Despite access to free counselling, majority of college kids do not seek help for depression and anxiety, says a study.

health-and-fitness Updated: Jun 25, 2007 17:19 IST


Studies already show that the incidence of mental illness on college campuses is rising, and a new survey of 2,785 American college students has revealed that more than half of students with significant symptoms of anxiety or depression do not seek help.

Daniel Eisenberg, assistant professor at the University of Michigan School of Public Health, along with doctoral students Sarah Gollust and Ezra Golberstein conducted the web-based survey in an attempt to quantify mental health service use and factors associated with whether or not students seek help.

“This is despite the fact that resources are available at no cost on campus. Looking at the same issues at 12-15 universities nationwide will begin this fall,” Eisenberg said.

At U-M where the study was conducted, students have access to free mental health and counselling services. Yet, among those with significant symptoms of depressive or anxiety disorders, anywhere from 37 to 84 per cent of students didn't seek treatment, depending on the disorder.

However, 72 percent of students with positive screens for major depression did acknowledge they needed help for their mental health. Overall, about 10 per cent of students surveyed said they received therapy, and the same percentage said they took some type of psychotropic drug.

"We can't assume that reducing financial barriers is enough," Eisenberg said.

The study found that one of the biggest predictors of whether a student sought help was socioeconomic background - students who reported growing up in poor families were almost twice as likely not to seek help. Poor students were also much more prone to symptoms of depression and anxiety disorders.

“Other factors associated with not seeking treatment included lack of perceived need, being unaware of services or insurance coverage, skepticism about effectiveness, or being Asian or Pacific Islander. Women were more likely to realise they need treatment and seek it,” he said.

Most mental disorders first occur before age 24, and those problems often have long-term implications into adulthood. Studying a university setting lends insight into what other factors besides affordability keep people from seeking help.

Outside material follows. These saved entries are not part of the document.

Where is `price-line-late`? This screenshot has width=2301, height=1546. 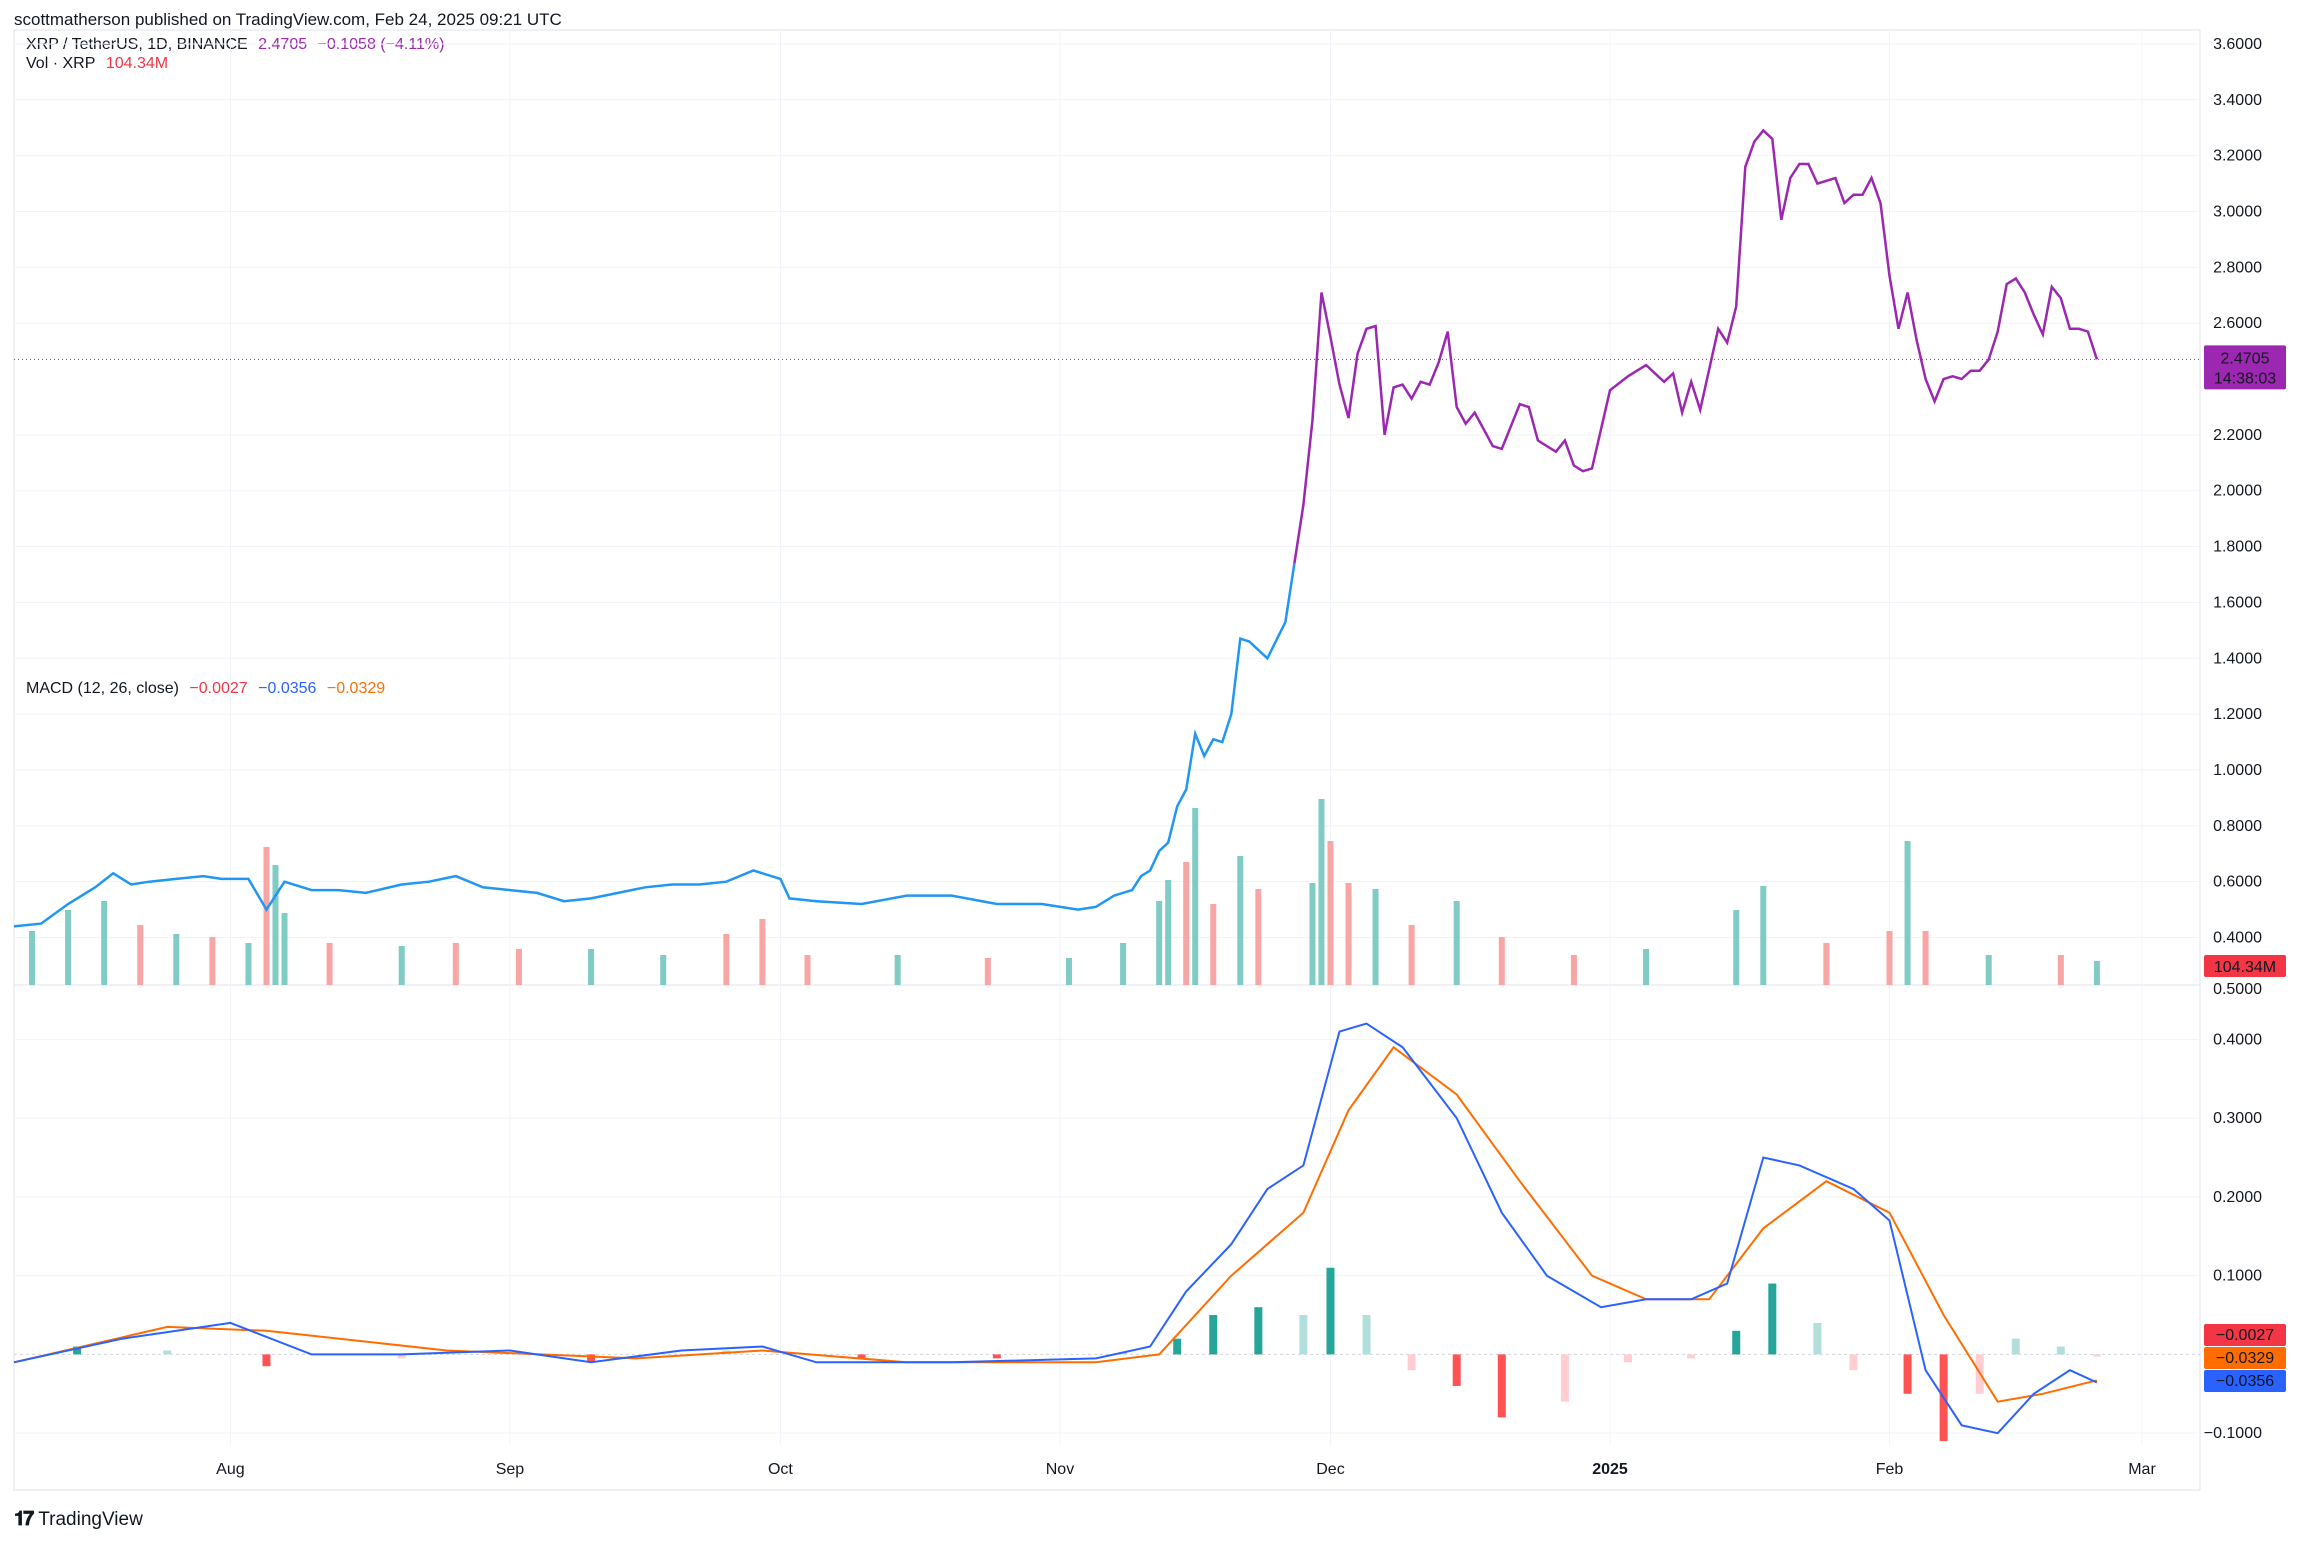
price-line-late is located at coordinates (1696, 346).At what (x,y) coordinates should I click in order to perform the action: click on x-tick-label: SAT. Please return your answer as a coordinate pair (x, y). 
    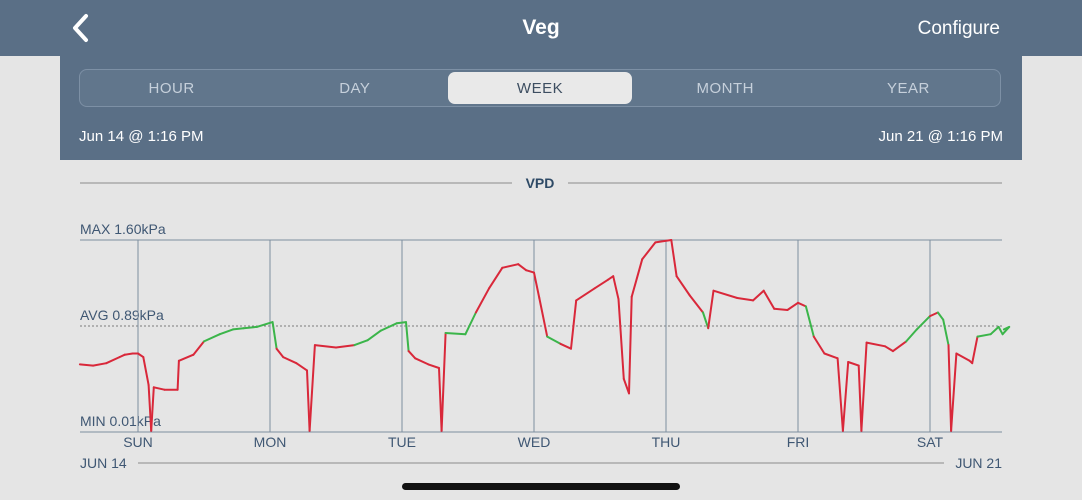
    Looking at the image, I should click on (930, 442).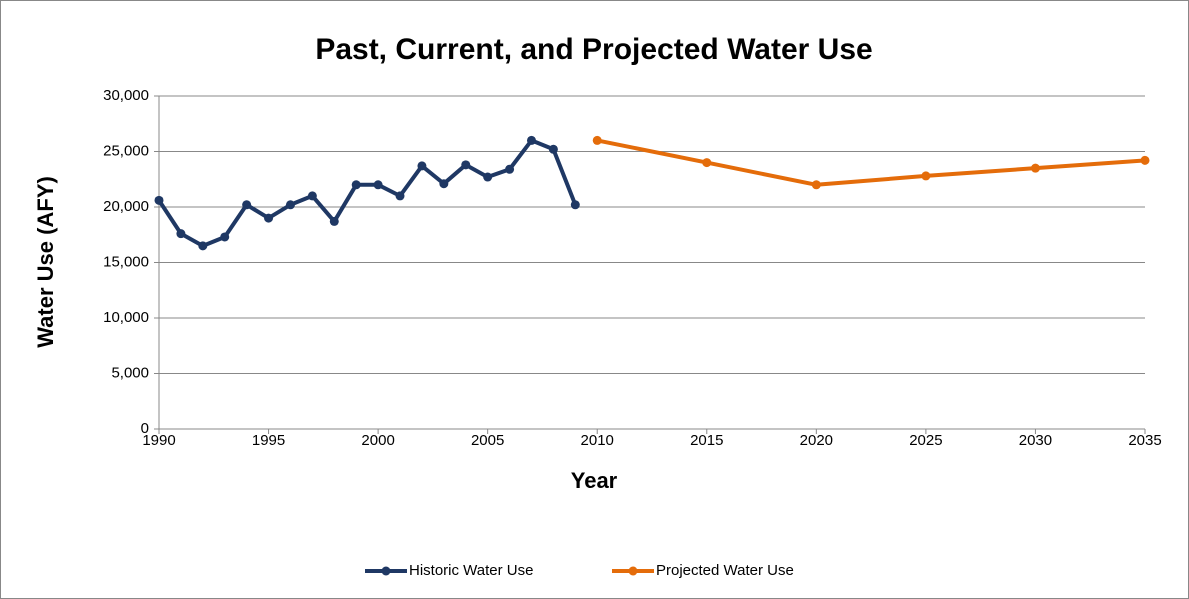  What do you see at coordinates (488, 440) in the screenshot?
I see `x-tick-label: 2005` at bounding box center [488, 440].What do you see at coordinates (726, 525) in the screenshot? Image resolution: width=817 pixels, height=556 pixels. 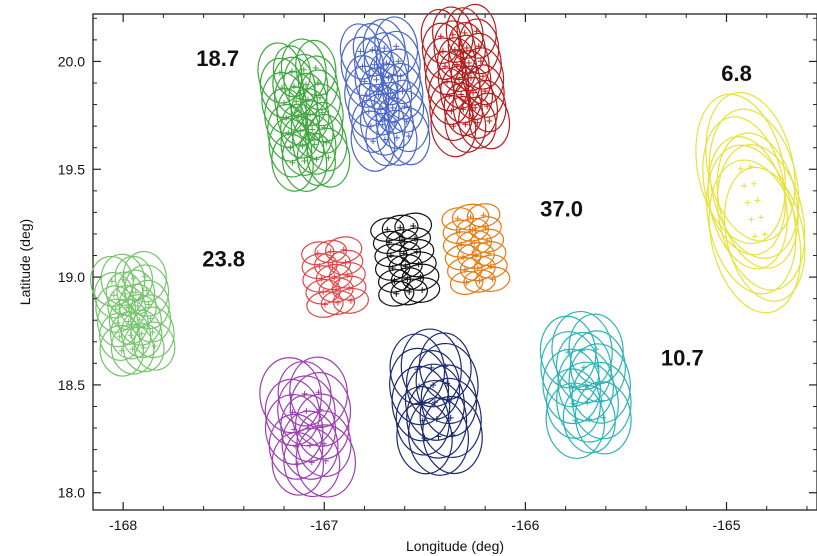 I see `x-tick-label: -165` at bounding box center [726, 525].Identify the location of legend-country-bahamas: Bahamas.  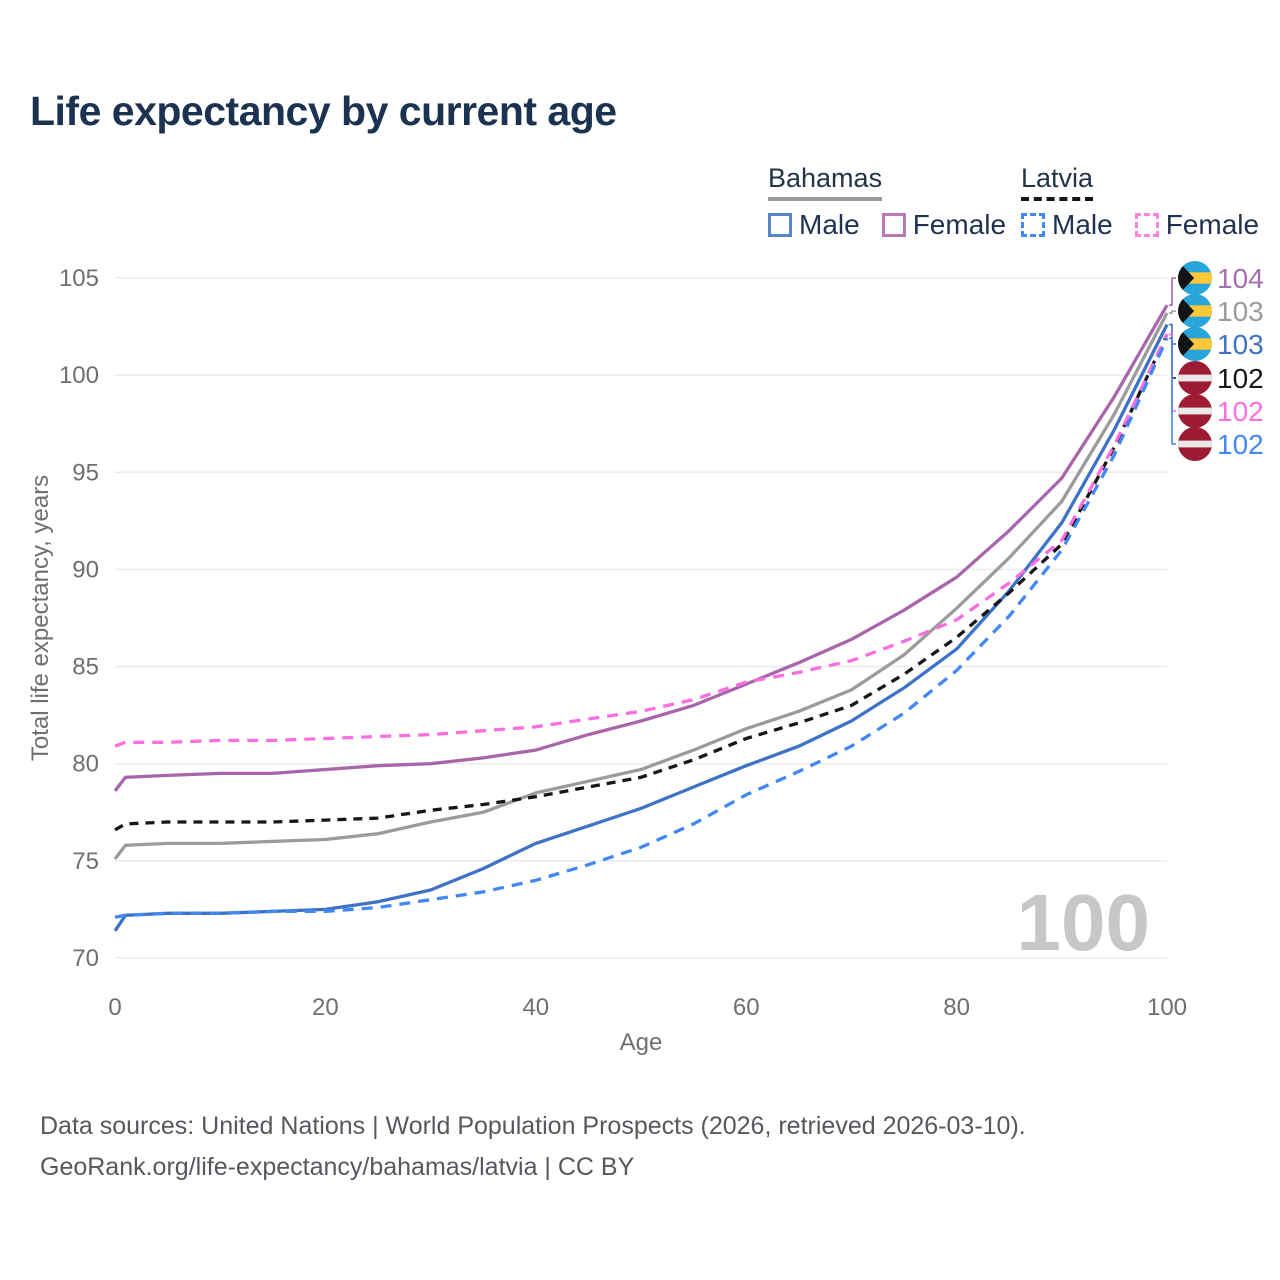
(826, 182). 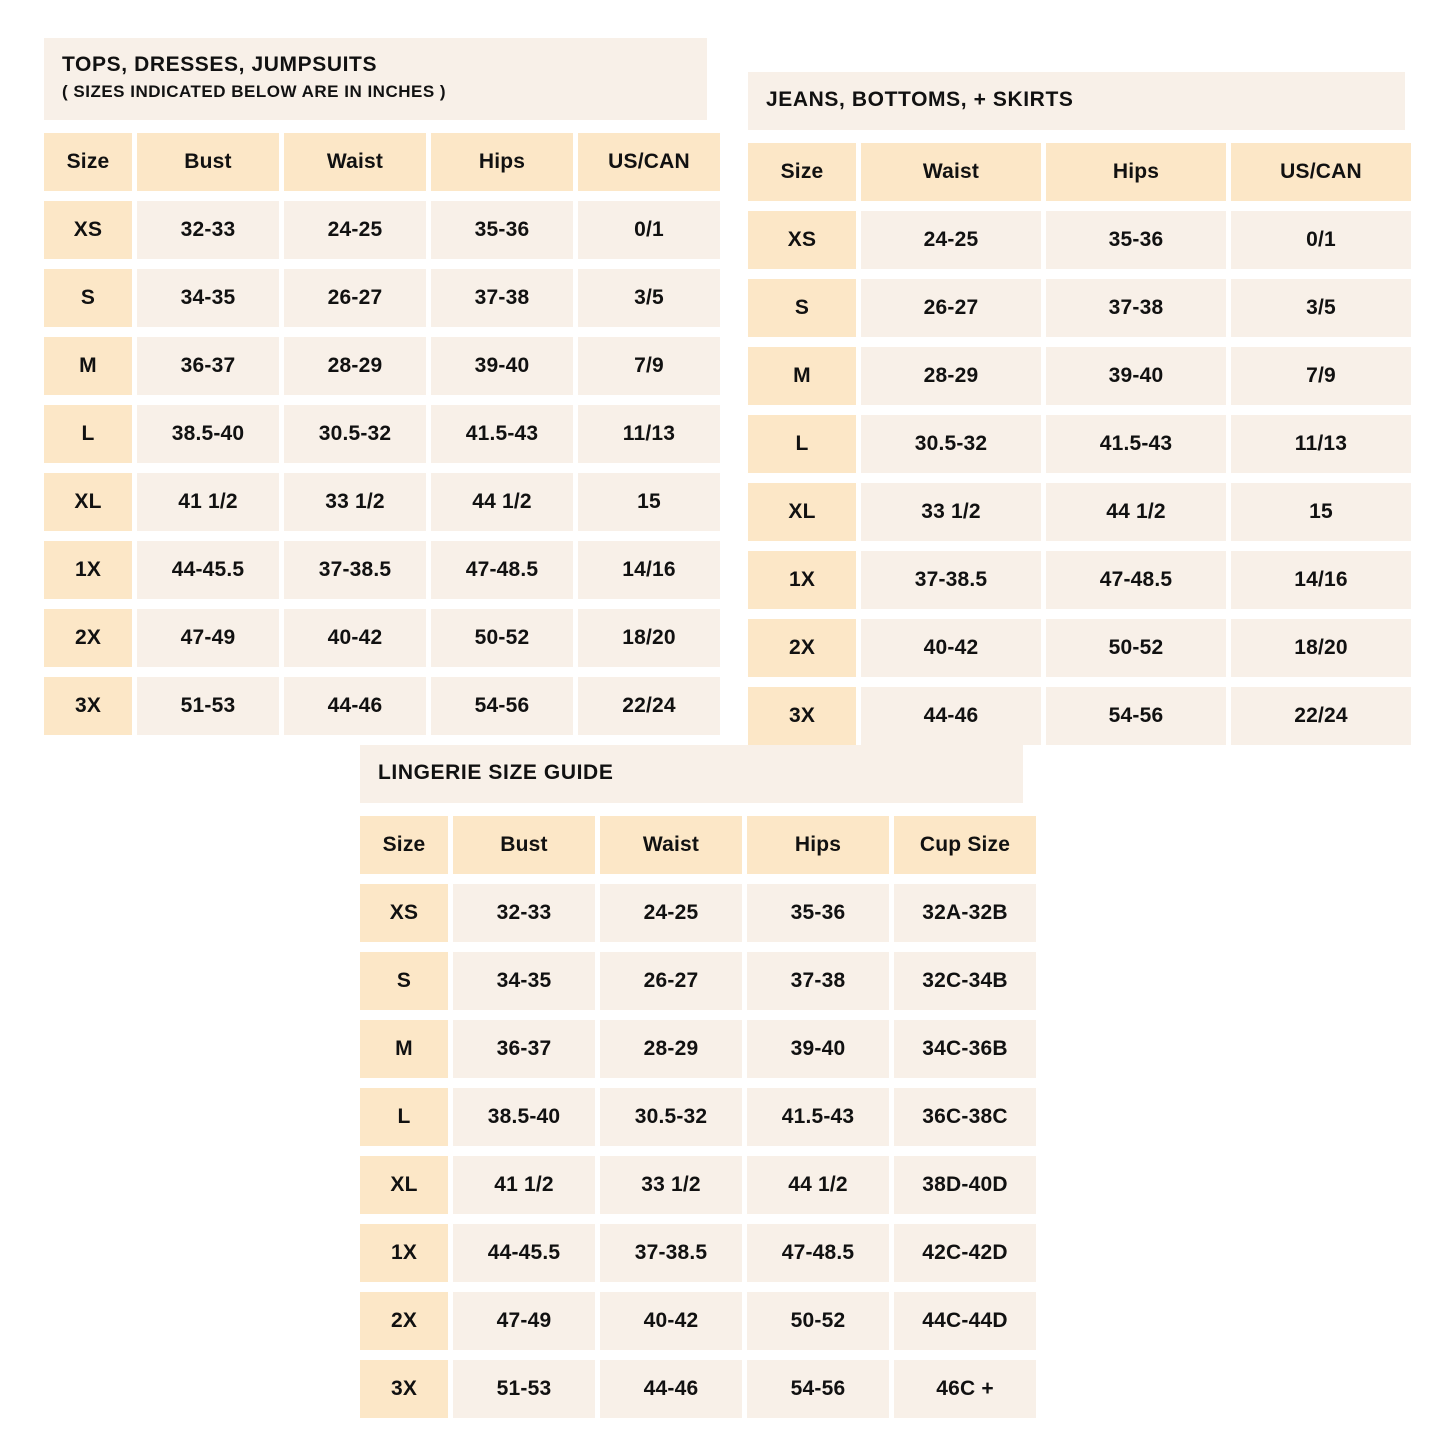 What do you see at coordinates (965, 1322) in the screenshot?
I see `table-cell: 44C-44D` at bounding box center [965, 1322].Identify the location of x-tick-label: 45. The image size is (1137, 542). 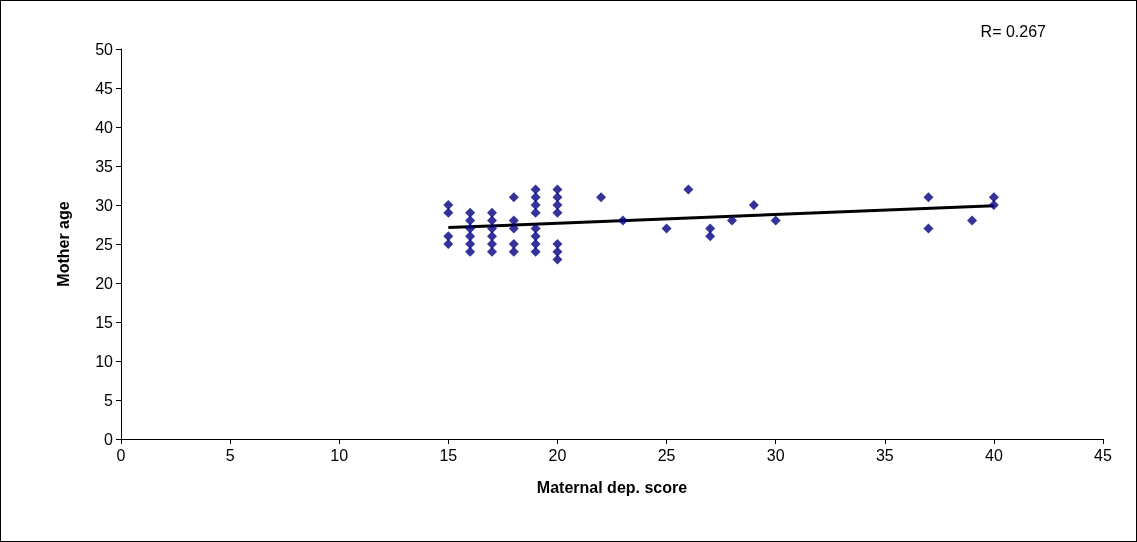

Eisenberg stressed that even though the incidence of mental disorders on college campuses is rising, studying the conditions surrounding the phenomenon presents an opportunity.

"Often college student mental health is framed as a problem on the rise. One can also think of it as a unique opportunity because college campuses offer several ways to reach students and affect their lives positively," Eisenberg said.

The study, ‘Help-seeking and access to mental health care in a university student population’ appears online in the journal Medical Care.